«Почему Дада сказал, что они обязательно будут купаться? Неужели бат перевернется где-нибудь на заломе? А как же Нечаев? Что с ним будет?..»
Нет, так совершенно невозможно уснуть. За палаткой, у костра, все еще разговаривают удэгейцы. О чем это они? Слышно, как Динзай что-то пылко доказывает, заикаясь, и как Дада усмиряет его пыл, словно льет воду на горящую головешку. Говорят о перевале, о ключах, о трудной дороге пешком к перевалу. Потом тихий, четкий голос Колосовского поражает меня настолько, что я отбрасываю в сторону одеяло и встаю.
— Можно снарядить еще один бат.
Это сказал он. Молчание.
— Она не будет согласиться, — возражает Дада.
И опять молчание…
Я надеваю сапоги и выхожу из палатки. Колосовский — у костра, нахмурившись, смотрит на огонь. Не отрываясь от огня, спрашивает:
— Вы еще не спите? А мы вот тут обсуждаем один важный вопрос: сколько дней придется нам шагать до перевала.
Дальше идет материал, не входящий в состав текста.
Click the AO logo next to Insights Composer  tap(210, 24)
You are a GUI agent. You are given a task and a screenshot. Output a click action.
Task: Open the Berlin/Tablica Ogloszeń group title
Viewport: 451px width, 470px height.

Дада подвигается, уступая мне место рядом. Он сидит на берестяной подстилке под тентом и, протянув босые ноги к костру, пьет чай. За его спиной, в глубине шатра, уже храпит Семен, уставший за день. Динзай с кружкой в руках присел на валежине по другую сторону костра, рядом с Колосовским. Мелкий дождик брызжет сверху, из темноты, но костер не гаснет, горит. Жаркое пламя пляшет на светлых скатах наших палаток, освещает пестрые камни, все в мелких крапинках дождя, усталые, озабоченные лица. Я смотрю на Колосовского. За два дня он осунулся, похудел. Резкие складки около губ подчеркнули его впалые, небритые щеки.
Колосовский потянулся к огню, поправил дрова и спросил:
— Может быть, вам не следует рисковать? Пока не поздно, берите бат, спускайтесь вниз. Выбирайте себе любого проводника. Даже двух. Я пойду с Дадой или с Динзаем.
Вначале мне показалось, что Колосовский шутит. Но что это за шутка? Он сидит нахмурившись, ждет ответа. Мелкий дождик сыплется ему на спину. Динзай уже перебрался под тент. Сидит поеживаясь. Дада смотрит то на меня, то на Колосовского. Так вот оно что! Теперь я все понимаю: пока я лежала в палатке, они говорили именно об этом. И Дада заранее высказал предположение, что я не соглашусь.
— А не кажется ли вам, Фауст Владимирович, — сказала я, — что начальнику нашей экспедиции надо хорошенько выспаться и… побриться? Точно так же и вам, Дада, и вам, Динзай Мангулевич… Спокойной ночи…
Я поднялась, чтобы итти к себе в палатку, но Колосовский остановил меня:
— Нет, вы серьезно подумайте: стоит ли вам продолжать путешествие? О чем вы станете писать? О какой экспедиции? У нас ведь никого не осталось. Нет даже ботаника… Есть начальник, его заместитель и три батчика.